Updated

As an academic researcher, I have long been fond of John Adams’s famous maxim on the dogged persistence of facts.  “Facts are stubborn things,” he wrote. “Whatever may be our wishes, our inclinations, or the dictates of our passions, they cannot alter the state of facts and evidence.”

This wisdom is especially apt in the context of the debate about immigration reform and H-1B visas— a debate too often marked by hyperbole and unrepresentative anecdotes.  Facts, however, always make their way to the surface. And my new study— released today with the American Competitiveness Alliance— presents the latest evidence against the common assertion that highly-skilled immigrants are suppressing American employment and wages.

“The Cost to Companies in America of Hiring Skilled Immigrant Workers” is grounded in new polling data from the Benenson Strategy Group, and reveals a simple truth: STEM positions are becoming harder to fill domestically, and rising H-1B visa costs are stifling innovation and success of companies in America.

The survey, fielded from 400 hiring executives at both small and large American businesses across the country, asked about hiring costs and challenges.

Inconsistent with the notion that H-1B worker are depressing the wages of U.S. workers, three-quarters of executives responded that the salaries of their IT workers are higher today than they were just five years ago.  An even greater majority of respondents— 82 percent— reported that hiring skilled foreign-born workers costs them just as much or more as hiring U.S. workers. These high and rising costs for skilled immigrant workers reflects the ongoing, strong demand in American companies for talent. 8 in 10 executives report they have been forced to invest more money into recruiting the talent they need.

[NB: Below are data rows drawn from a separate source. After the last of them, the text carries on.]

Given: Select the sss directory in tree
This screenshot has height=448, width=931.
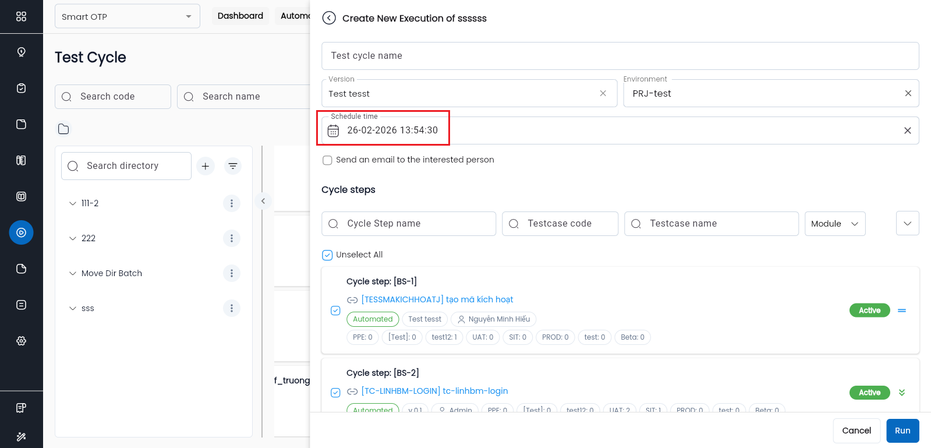Looking at the screenshot, I should tap(88, 308).
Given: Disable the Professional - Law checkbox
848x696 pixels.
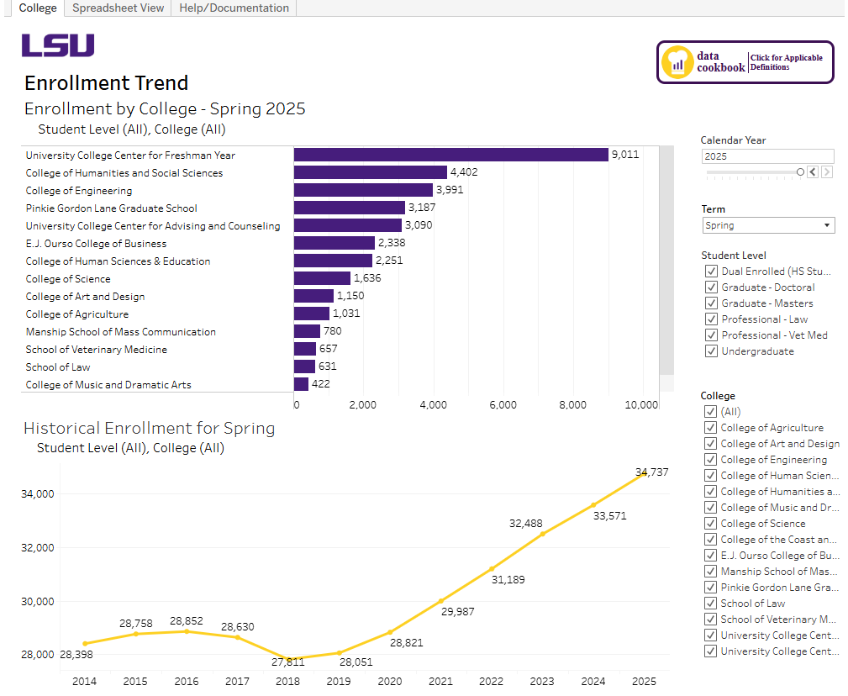Looking at the screenshot, I should tap(711, 319).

These higher foreign-worker costs burden our businesses, not just financially, but also in terms of time and effort— all of which hampers America’s race for innovation. And these costs are, unfortunately, rising.  In December Congress included a provision in the omnibus spending bill that doubled the H-1B processing fee from $2,000 to $4,000 for certain immigrant-intensive companies. All these visa fees hit hardest businesses without the resources to pay these escalating costs— typically smaller, younger businesses struggling to break in against their larger rivals.

Consider this: a multi-billion-dollar multinational company will not go under for want of one or two key colleagues. But a fledgling start-up just might. At a time when the U.S. economy continues to suffer from a decades-long decline in new-business formation, this burden on young start-ups is especially unwelcome.

Is it any surprise that three-quarters of survey respondents say hiring temporary H-1B workers to help meet their talent needs has become too expensive?  Those who stand to lose are not just the businesses themselves. The immediate cost is foregone jobs, but more broadly, the cost is foregone ideas, investments, and connections to the world economy that are, ultimately, what drives long-term growth in jobs and income throughout America.

Many of my fellow economists advocate for U.S. education reform so that we can begin meeting our mounting talent needs domestically. I share this view: America’s post-secondary schooling must be updated to reflect the needs of our ever-shifting economy, and U.S. worker training must be part of any serious plan to bridge our growing skills gap.

But America’s businesses cannot wait decades for education reforms to bear fruit.  By some estimates, the U.S. is already on track to face a shortage of 5 million workers by the end of this decade. Will we ask our businesses to bear that burden unaided? Will we begrudge them the often U.S.-educated professionals they need to compete in a globalized economy? Will we make H-1B visas increasingly unaffordable for the companies and start-ups that need them most?

The facts suggest we follow a different path. And facts are very stubborn things.

Matthew Slaughter is Dean of the Tuck School of Business at Dartmouth and Academic Advisor for the American Competitiveness Alliance. Slaughter also served as a member of the President’s Council of Economic Advisers from 2005-2007.